Special

Raise a glass: Four hopefuls end failing White House runs

The first state had its say in the 2016 primaries, and some candidates have finally begun to drop out of the race. One of the three Democrats and three of the twelve Republicans on the ballot in Iowa decided to suspend their campaigns, finally realizing that remaining in the race would be a waste of time and resources.

On Monday, former Maryland governor Martin O’Malley was the first candidate to drop out, deciding to do so early on in the night. His decision was unsurprising, given how the Democratic race quickly became big enough only for former Secretary of State Hillary Clinton and Senator Bernie Sanders (I–VT). Though he had once been considered as the potential liberal challenger to Clinton, Sanders’ emergence stole all the fire from the former Maryland governor.

Former Arkansas governor Mike Huckabee also ended his presidential bid on Monday, making his decision around the time the media was able to confirm the victory of Senator Ted Cruz (R–TX). Huckabee won Iowa in the 2008 presidential primary race, and he hoped for Iowa to once again come to his aid. The evangelical Christians who once lent him their strength largely gave it to Cruz this time around, and the former Arkansas governor finally decided to leave the race.

On Wednesday morning, Senator Rand Paul (R–KY) decided to drop out of the race. The Republican considered more libertarian than conservative had once been poised as a wild card in the Republican race, boasting appeal among young voters looking for a different type of Republican. The re-emergence of terrorism as a critical issue due to the rise of ISIS, however, derailed Paul’s traditional supporters, who believed his dovish tones would be blind to the threat to American security. Lacking the fanatical support his father Ron Paul commanded in the 2012 primary race, Paul had little support to fall back on.

On Wednesday evening, Former Senator Rick Santorum (R–PA) ended his quest for the presidency. Like Huckabee, Santorum was a previous Iowa caucus winner. In 2012, the former Pennsylvania senator emerged as the single strongest challenger to eventual nominee Mitt Romney despite polling in the single digits up until a few days before that year’s caucus. He was certainly hoping that he would somehow match his improbable last minute surge this election cycle, but he never gained any momentum as he was relegated to the bottom tier of GOP contenders.

# [EXERCISE PROMPT]
Write the next part of the article about the four candidates who ended their 2016 White House runs, picking up right after its last sentence. The material that comes next plays no part in the work.

# [Stored items]
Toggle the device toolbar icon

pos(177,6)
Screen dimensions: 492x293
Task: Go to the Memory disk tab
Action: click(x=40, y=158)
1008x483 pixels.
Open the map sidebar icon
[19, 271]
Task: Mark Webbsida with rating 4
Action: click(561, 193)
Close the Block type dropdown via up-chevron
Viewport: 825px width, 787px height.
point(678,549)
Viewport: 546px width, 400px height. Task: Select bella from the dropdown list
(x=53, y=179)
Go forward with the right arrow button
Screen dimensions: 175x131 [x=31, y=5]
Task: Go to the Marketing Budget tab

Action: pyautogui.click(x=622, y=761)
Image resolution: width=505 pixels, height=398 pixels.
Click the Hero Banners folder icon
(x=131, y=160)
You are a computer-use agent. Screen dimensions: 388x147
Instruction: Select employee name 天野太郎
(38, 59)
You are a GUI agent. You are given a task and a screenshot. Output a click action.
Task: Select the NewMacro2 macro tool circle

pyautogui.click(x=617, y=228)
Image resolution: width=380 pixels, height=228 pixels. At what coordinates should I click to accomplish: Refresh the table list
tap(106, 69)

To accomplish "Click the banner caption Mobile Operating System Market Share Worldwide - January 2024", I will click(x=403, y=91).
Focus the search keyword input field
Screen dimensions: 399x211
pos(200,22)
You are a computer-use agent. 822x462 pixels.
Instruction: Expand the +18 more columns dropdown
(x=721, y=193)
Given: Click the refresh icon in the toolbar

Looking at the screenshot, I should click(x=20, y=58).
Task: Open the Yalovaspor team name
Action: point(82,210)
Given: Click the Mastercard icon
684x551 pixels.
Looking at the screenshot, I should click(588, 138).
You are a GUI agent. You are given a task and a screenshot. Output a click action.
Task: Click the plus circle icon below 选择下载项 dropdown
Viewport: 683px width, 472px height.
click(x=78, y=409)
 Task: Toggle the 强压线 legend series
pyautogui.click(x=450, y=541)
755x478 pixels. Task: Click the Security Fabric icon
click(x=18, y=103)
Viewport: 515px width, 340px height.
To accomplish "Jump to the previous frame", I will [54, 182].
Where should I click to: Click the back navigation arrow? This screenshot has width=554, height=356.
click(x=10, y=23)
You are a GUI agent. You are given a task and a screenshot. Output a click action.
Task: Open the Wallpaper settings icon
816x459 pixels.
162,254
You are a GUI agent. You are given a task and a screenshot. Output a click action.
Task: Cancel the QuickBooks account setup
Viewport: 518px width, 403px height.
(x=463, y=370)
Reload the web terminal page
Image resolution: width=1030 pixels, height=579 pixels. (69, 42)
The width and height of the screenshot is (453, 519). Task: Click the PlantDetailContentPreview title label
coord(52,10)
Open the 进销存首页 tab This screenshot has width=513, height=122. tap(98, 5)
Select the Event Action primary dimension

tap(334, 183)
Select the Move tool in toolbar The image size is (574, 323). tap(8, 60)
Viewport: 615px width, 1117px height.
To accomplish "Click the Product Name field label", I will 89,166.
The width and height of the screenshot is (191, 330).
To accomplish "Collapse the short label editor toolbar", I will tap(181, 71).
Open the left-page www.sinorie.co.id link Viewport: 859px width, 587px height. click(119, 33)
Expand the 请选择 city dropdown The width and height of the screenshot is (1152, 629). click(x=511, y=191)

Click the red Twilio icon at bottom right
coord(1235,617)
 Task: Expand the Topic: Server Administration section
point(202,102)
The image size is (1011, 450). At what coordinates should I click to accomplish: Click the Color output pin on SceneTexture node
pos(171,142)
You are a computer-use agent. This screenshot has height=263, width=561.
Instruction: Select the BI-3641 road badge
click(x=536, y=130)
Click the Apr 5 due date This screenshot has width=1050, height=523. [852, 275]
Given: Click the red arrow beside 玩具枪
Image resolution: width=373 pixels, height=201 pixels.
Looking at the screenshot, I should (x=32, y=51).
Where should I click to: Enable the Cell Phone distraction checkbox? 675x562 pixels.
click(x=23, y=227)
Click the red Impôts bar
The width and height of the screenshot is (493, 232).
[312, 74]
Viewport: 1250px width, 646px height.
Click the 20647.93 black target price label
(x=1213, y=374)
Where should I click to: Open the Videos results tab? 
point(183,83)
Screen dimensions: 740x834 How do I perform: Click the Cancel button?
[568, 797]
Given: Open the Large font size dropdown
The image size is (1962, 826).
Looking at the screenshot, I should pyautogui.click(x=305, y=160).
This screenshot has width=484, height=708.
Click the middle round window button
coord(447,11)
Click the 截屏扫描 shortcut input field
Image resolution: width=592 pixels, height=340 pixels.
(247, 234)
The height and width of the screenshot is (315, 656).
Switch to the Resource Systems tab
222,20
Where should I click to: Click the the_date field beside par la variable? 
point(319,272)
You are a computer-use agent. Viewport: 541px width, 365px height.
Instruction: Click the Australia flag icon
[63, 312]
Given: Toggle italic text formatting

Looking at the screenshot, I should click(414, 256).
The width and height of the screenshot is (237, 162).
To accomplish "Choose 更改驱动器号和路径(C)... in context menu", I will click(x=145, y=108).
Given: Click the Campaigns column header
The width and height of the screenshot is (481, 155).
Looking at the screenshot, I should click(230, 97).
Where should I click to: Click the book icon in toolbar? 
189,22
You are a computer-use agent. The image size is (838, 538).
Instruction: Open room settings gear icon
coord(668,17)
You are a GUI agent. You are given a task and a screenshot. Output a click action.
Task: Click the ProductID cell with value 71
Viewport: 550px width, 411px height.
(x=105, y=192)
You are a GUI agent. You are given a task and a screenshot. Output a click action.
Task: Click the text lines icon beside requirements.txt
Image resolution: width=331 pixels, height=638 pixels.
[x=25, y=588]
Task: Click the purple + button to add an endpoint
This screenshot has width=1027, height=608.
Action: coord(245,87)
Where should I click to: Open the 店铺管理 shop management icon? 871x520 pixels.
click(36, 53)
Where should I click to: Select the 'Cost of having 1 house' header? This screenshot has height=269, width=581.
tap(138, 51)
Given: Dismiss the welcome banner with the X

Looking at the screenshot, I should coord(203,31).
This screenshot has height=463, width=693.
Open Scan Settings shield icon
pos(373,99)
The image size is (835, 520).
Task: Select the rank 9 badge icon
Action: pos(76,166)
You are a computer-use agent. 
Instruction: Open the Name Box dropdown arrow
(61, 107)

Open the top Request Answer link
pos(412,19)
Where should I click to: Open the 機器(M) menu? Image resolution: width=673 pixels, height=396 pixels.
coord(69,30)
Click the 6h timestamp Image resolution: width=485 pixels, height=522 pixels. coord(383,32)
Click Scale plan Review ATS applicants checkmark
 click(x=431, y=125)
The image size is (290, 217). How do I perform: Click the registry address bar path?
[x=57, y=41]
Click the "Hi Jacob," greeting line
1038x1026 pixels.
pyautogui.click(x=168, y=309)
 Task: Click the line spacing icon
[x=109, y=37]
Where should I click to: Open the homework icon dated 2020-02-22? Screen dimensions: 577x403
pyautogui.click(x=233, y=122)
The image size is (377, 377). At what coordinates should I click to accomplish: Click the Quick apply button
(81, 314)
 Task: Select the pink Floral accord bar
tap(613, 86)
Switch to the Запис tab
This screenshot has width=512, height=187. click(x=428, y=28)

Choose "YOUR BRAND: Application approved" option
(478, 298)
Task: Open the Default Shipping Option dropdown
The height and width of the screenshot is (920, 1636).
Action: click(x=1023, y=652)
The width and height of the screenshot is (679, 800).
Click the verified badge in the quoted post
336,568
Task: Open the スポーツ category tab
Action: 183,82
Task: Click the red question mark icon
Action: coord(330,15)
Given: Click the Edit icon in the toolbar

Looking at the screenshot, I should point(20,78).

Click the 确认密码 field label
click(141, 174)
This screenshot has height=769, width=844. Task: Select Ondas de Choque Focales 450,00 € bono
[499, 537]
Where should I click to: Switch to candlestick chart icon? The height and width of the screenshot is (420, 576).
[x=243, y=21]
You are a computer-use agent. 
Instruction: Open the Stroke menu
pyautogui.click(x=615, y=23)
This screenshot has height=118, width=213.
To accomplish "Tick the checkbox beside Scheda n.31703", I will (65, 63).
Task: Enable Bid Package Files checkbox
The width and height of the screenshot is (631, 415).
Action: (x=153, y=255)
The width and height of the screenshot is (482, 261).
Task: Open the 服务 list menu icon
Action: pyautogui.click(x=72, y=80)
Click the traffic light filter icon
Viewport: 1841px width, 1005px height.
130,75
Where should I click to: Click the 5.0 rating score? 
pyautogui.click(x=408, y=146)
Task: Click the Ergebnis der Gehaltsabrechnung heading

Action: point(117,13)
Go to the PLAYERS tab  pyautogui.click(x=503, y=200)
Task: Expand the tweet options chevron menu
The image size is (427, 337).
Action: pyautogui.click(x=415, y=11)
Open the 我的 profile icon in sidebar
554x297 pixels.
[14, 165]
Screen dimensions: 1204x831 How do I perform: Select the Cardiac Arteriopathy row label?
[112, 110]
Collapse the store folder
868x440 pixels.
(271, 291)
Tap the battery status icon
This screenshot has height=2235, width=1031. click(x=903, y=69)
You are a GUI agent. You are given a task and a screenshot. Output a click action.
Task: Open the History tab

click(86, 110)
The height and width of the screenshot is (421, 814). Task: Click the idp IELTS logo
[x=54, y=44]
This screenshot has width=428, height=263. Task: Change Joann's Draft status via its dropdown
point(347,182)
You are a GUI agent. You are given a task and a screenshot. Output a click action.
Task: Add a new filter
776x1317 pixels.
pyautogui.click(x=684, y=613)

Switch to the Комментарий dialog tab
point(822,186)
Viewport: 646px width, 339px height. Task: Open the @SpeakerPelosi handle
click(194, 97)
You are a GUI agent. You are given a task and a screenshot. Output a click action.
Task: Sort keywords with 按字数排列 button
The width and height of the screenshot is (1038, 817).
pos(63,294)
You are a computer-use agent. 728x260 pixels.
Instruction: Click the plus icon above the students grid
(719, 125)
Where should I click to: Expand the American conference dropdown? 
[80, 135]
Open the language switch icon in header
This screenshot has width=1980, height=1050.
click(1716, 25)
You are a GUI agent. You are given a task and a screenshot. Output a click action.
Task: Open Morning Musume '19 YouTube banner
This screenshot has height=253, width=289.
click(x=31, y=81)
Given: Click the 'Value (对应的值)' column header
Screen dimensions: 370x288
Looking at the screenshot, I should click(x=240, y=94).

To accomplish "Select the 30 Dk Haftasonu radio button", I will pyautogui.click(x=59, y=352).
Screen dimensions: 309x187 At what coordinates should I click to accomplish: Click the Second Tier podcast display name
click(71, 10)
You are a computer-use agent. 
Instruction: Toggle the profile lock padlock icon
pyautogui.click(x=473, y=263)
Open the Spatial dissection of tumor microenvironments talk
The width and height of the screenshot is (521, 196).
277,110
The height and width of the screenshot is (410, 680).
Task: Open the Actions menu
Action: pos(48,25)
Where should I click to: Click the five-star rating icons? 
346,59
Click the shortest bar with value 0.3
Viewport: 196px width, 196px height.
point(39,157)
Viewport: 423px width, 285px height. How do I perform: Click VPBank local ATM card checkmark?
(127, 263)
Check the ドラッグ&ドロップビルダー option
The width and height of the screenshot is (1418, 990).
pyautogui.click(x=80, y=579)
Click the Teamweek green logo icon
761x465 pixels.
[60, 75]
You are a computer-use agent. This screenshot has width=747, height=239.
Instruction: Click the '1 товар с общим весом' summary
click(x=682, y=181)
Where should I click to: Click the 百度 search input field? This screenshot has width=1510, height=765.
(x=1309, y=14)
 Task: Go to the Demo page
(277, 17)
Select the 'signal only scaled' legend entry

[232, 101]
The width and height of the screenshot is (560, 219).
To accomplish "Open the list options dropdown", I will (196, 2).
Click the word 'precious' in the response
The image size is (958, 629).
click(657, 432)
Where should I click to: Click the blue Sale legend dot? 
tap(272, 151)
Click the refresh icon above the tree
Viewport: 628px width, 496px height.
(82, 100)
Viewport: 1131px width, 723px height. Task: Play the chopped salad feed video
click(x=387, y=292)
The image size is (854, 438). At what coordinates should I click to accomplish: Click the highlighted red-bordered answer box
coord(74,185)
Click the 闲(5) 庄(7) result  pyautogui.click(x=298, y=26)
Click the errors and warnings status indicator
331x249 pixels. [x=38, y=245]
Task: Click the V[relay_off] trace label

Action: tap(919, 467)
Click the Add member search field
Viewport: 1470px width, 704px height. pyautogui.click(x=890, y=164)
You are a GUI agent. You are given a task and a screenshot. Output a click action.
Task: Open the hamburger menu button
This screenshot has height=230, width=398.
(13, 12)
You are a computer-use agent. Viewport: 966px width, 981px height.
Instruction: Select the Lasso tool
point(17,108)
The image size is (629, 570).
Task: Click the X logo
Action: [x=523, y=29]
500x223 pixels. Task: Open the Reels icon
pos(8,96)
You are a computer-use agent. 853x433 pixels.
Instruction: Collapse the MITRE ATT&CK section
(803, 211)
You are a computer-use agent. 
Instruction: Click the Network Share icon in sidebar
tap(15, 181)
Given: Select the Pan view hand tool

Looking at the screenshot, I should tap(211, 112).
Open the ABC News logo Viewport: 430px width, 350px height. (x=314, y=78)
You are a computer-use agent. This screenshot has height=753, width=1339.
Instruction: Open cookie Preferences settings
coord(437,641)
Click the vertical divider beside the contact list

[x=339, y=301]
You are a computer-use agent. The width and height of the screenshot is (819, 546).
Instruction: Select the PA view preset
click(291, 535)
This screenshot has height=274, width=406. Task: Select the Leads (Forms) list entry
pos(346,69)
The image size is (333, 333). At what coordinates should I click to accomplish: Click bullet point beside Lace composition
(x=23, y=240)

# [EXERCISE ANSWER]
These dropouts are no surprise to anyone following politics. In fact, what may be interesting is how many people have decided to stay in the race. Retired pediatric neurosurgeon Ben Carson, who finished in fourth place with 9.31 percent of the vote, cried foul at the Cruz campaign. A CNN post that said Carson was not going to go to New Hampshire and South Carolina prompted some Cruz supporters to say that Carson would be dropping out of the race, urging Iowa voters not to waste their votes. The Cruz campaign has denied any wrongdoing, though the senator himself gave an apology for not verifying his intent regarding Carson’s future in the primaries. Carson still has some support among both evangelical Christians and voters looking for a complete political outsider a la former host of The Apprentice Donald Trump. His extended stay in the race might continue to draw support away from both Cruz and Trump.

Many of the other candidates in the race decided to focus on the New Hampshire primary rather than meaningfully attempt to appeal to Iowans. Former Florida governor Jeb Bush, once the frontrunner for the nomination, currently finds himself with 9.7 percent support in the latest Real Clear Politics average. New Jersey Governor Chris Christie stands at 5.1 percent. Former HP CEO Carly Fiorina believes she still has a chance at 4 percent. Former Ohio governor John Kasich, at 11.1 percent, is actually only 0.6 percentage points behind Cruz, and Kasich has a better shot at finishing ahead of Rubio than Bush, Christie, or Fiorina. It is likely that some of these candidates may decide to keep forging on ahead after New Hampshire, a worrying prospect for moderate Republicans who may only have Rubio left as a viable choice. The Super PACs supporting Bush may keep him afloat well into the primary season, and a strong showing for Kasich could keep him in the race.

Finally, there is one Republican in the race who, despite finishing behind “Other” in the Iowa caucus, still believes he will be president. Jim Gilmore, the former Virginia governor, said that he was pleased with his 12 vote showing in Iowa. Though he doesn’t register at all in any Real Clear Politics average, Gilmore believes that somehow he will be the Republican nominee. If he gets one delegate, it is possible that he might make some magic happen should none of the candidates obtain a majority of delegates at the end of all 50 primaries. He’ll need more than 12 votes to get that one delegate, though.